===== Document excerpt

Did Ohio anesthesiologist gas his wife to death?
By early 2007, four months had passed since Kathy Wangler died from an apparent accidental carbon monoxide poisoning. Somehow, while sleeping in the same house, Dr. Mark Wangler had escaped death.
Kathy's mother, Sara Schlarman, and her family were convinced Mark was getting away with murder.
"I know we all felt Mark did it," says Kathy's sister, Diana.
The police investigation seemed to be going nowhere, so Sara and her daughters launched their own plan. They stayed close to Mark, pretending they believed his story.
"That's what we wanted him to think," says Diana.
"Keep you friends close, keep your enemies closer. That was the philosophy," comments Van Sant.
All the while, they were writing down Mark's actions after Kathy died, hoping to build a case against him.
"The fake crying. Getting rid of her stuff right away," Diana reads from her notes. "He kept giving different stories about how she died."
"He didn't want to be buried beside her and he didn't care where we buried her," says Sara.
"In the limo on the way to the grave site in Celina, Mark was kind of short with my mom," Joanne recalls. "He told a joke about how people were dying to get in the cemetery."
Convinced Mark was responsible, Sara called the Allen County Sheriff's Office with an ultimatum.

==========
===== Data shown

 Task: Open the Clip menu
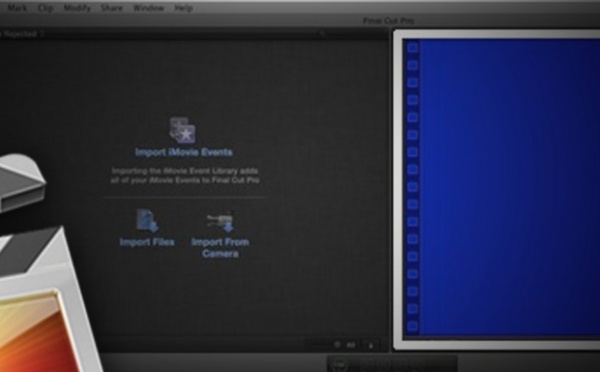click(x=46, y=8)
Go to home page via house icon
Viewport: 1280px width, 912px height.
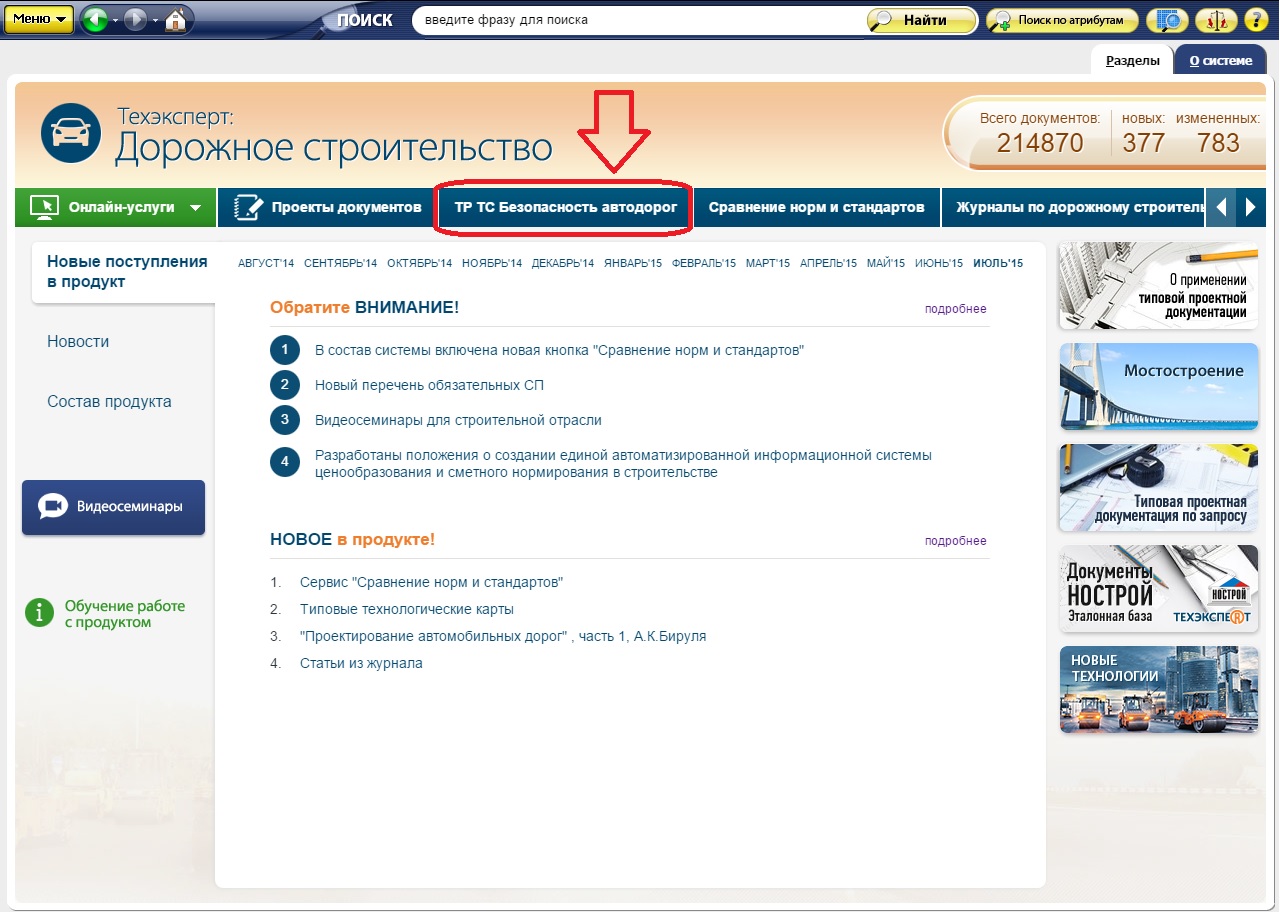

==========

- **Jobs**
- a) According to the article on Kathy Wangler's death, which office did Sara Schlarman call with an ultimatum?
- b) From the article on Kathy Wangler's death, copy the passage from "Kathy's mother, Sara" up to and including "believed his story.", word for word.

- **Task-by-task solutions**
- a) The Allen County Sheriff's Office.

- b)
Kathy's mother, Sara Schlarman, and her family were convinced Mark was getting away with murder.
"I know we all felt Mark did it," says Kathy's sister, Diana.
The police investigation seemed to be going nowhere, so Sara and her daughters launched their own plan. They stayed close to Mark, pretending they believed his story.